Saturday, February 25, 2006

Concurrency-Oriented Programming (snooping)

Well, we have heard before that "the free lunch is over".
Here is a post about Erlang as "concurrency-oriented programming".
And here about "Erlang vs Haskell comparison"

If you follow the link, some really interesting quotes appear:

Erlang is the specialist language narrowly focused on networked, highly-scalable concurrent applications.

I love Haskell because it forever twisted my brain into a different shape and I think I'm overall a much better coder now.
Maybe Io could also have some potential for concurrent programming (futures, coroutines, asyncs). Not at the same scale as erlang, but, who knows...

Wednesday, February 08, 2006

New Programming Language (Matz suggestion)

Here are the Obie Fenandez's Notes on the RubyConf 2005.

Matz suggested Io, or Haskell, but also "old" (I would say "classical") programming languages were specified: Lisp, Scheme, Smalltalk.

I've learned Lisp at the University, but I didn't enjoy the prefix notation (+ 2 3 4 5)
Smalltalk is always fun, but it is not a new mind-challenging concept (I would say that ruby is a file-based smalltalk).

Io "is a small, prototype-based programming language. The ideas in Io are mostly inspired by Smalltalk (all values are objects), Self (prototype-based), NewtonScript (differential inheritance), Act1 (actors and futures for concurrency), LISP (code is a runtime inspectable/modifiable tree) and Lua (small, embeddable)."
But for now it is very basic, nearly approaching the 1.0 release. So for more "interesting" stuff,
libraries are missing.

Haskell might be an interesting option. (darcs is written in it). Looking at the introduction,
I saw a qsort implementation, which looks very prolog-like:

Haskell:
qsort []     = []
qsort (x:xs) = qsort elts_lt_x ++ [x] ++ qsort elts_greq_x
where
elts_lt_x = [y | y <- xs, y < x]
elts_greq_x = [y | y <- xs, y >= x]


Ruby:
def qsort(list)
return [] if list.empty?

x, *xs = *list
smaller_than_x, bigger_than_x = xs.partition{|y| y < x}
qsort(smaller_than_x) + [x] + qsort(bigger_than_x)
end

Once again, I was surprized by how flexible ruby is. I didn't know (maybe forgot) about the x, *xs = *list assignement possibility.

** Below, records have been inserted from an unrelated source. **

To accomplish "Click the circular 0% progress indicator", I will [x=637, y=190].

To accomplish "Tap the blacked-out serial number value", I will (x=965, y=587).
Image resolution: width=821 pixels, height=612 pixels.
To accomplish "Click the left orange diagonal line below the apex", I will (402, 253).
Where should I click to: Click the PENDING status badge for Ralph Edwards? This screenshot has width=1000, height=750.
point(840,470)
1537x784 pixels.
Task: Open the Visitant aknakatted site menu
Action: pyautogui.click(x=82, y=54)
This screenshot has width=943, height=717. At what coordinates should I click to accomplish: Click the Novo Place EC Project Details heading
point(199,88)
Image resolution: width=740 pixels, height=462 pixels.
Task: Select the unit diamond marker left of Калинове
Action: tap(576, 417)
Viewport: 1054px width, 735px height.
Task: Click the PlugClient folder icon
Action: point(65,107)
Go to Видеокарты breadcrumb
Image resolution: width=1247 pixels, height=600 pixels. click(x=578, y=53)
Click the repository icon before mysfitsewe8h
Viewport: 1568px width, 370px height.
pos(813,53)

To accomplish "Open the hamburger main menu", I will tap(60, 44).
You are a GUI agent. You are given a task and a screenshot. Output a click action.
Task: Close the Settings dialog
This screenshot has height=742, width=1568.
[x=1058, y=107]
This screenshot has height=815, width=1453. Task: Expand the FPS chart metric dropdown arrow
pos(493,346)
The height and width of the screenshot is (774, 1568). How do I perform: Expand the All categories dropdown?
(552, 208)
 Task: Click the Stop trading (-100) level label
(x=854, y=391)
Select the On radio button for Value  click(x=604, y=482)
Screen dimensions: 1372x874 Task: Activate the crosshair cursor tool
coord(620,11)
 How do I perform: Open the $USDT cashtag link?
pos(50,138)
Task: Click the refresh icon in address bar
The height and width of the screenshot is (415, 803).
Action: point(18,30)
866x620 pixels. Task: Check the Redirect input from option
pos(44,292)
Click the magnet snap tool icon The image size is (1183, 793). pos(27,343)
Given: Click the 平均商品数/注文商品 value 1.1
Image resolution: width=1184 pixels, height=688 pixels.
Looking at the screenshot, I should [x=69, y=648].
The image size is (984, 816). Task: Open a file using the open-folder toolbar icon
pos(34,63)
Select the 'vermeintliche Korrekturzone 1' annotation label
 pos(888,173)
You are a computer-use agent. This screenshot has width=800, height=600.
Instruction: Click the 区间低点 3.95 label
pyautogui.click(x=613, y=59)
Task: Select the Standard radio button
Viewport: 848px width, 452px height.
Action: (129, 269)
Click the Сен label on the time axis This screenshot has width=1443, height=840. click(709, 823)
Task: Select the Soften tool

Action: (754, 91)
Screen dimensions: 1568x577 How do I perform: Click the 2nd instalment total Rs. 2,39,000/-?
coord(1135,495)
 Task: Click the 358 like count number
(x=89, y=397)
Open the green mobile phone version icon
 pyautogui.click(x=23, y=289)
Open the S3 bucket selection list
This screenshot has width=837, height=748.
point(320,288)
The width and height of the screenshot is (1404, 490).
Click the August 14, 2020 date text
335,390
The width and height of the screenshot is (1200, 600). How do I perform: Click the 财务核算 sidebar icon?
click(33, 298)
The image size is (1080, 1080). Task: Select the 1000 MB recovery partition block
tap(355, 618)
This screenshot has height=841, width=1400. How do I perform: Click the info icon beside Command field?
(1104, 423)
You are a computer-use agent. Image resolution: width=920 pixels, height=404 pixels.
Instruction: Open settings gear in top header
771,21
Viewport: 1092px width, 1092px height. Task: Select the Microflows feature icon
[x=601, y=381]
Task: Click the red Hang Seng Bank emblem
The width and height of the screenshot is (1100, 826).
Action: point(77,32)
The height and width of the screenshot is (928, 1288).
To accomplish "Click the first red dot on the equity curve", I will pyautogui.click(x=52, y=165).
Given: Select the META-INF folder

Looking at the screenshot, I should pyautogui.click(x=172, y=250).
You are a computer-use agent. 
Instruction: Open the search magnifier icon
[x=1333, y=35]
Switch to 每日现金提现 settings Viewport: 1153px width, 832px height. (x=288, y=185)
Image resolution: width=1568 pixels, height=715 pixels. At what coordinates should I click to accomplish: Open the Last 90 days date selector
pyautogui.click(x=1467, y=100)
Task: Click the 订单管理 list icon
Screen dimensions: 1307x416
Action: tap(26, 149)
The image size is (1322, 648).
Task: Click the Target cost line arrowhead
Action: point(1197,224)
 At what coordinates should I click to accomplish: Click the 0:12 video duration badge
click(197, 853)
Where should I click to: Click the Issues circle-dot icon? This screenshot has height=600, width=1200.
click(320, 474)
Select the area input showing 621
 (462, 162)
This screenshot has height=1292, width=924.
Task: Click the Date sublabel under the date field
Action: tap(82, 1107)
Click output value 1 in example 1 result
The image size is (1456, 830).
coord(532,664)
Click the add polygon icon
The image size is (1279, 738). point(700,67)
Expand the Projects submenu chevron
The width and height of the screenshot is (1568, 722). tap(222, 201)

ps. here is a japanese post about qsort in several languages.

Saturday, February 04, 2006

Working Effectively With Legacy Code (notes)

Notes from Michael C. Feathers book.

"Code without test is bad code. It doesn't matter how ell written it is; it doesn't matter how pretty or object oriented or well encapsulated it is. With tests, we can change the behaviour of our code quickly and verifiably. Without them, we really don't know if your code is getting better o worse."

...changes in a system: "Edit and Pray", "Cover and Modify"

A Seam is a place where you can alter behaviour in your program without editing in that place. Every seam has an enabling point, a place where you can make the decision to you one behaviour or another.

# Separate the new code (change) from the old code. Contain the change code in:
- a Sprout Method. Can also be static (static methods viewed as staging)
- a Sproud Class. The source Class, cannot be easily tested, so we isolated our change in another class, where we can test it.

- Wrap Method: Rename the old method and make it private/protected. The new method wraps the old functionality with the new functionality.
- Wrap Class: Extract Implementer/Extract Interface.

"Good design is testable, and design that isn't testable is bad."
"When we depend directly on libraries that are out of our control, we are just asking for trouble."

"There is no decent place to sense what this code does."

"Command/query separation: a command should be a query or a command, but not both. A command is a method that can modify the state of the object but that doesn't return a value. A query is a method returns a value but that does not modify the object"

"Programming is the art of doing one thing at a time"
Pair Programming: "It is a remarkably good way to increase quality and spread knowledge around a team"
"Let's face it, working in legacy code is surgery, and doctors never operate alone."